§ RECORDED DATA
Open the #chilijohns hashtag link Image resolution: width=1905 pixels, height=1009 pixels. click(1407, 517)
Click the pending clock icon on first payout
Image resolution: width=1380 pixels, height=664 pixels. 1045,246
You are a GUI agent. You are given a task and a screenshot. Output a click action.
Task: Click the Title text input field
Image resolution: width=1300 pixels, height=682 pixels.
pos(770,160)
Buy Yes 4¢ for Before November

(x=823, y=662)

...

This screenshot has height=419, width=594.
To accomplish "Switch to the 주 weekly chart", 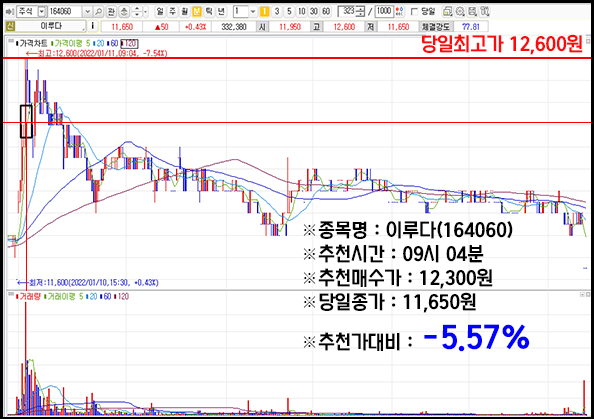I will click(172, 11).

==

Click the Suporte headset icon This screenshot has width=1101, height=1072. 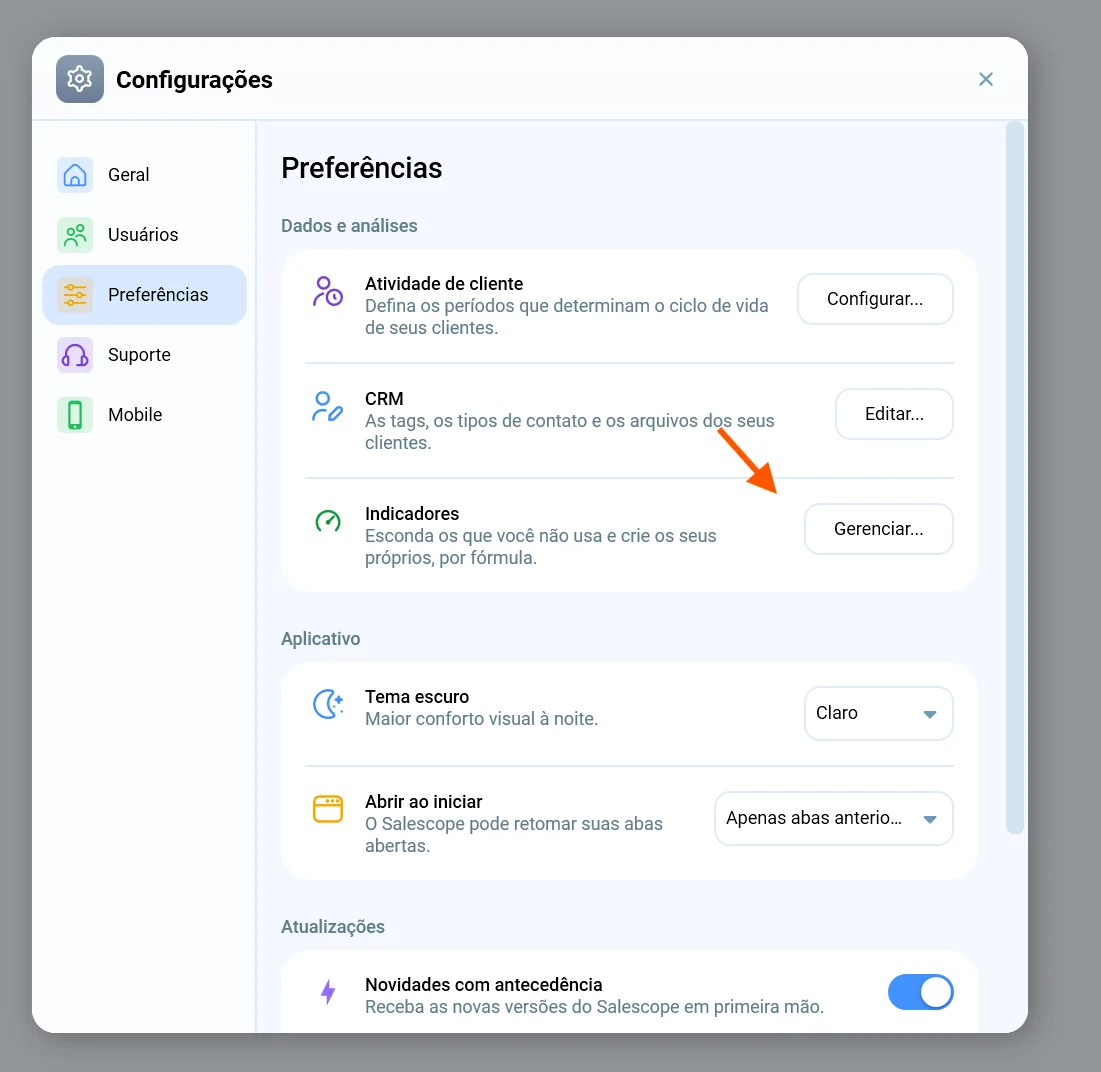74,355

§ EXERCISE DESCRIPTION
Look above for the line containing "Open the #chilijohns" and the line containing "You are a GUI". Transcribe both, with the lines between them, exactly.

§ RESULT
Open the #chilijohns hashtag link Image resolution: width=1905 pixels, height=1009 pixels. click(1407, 517)
Click the pending clock icon on first payout
Image resolution: width=1380 pixels, height=664 pixels. 1045,246
You are a GUI agent. You are given a task and a screenshot. Output a click action.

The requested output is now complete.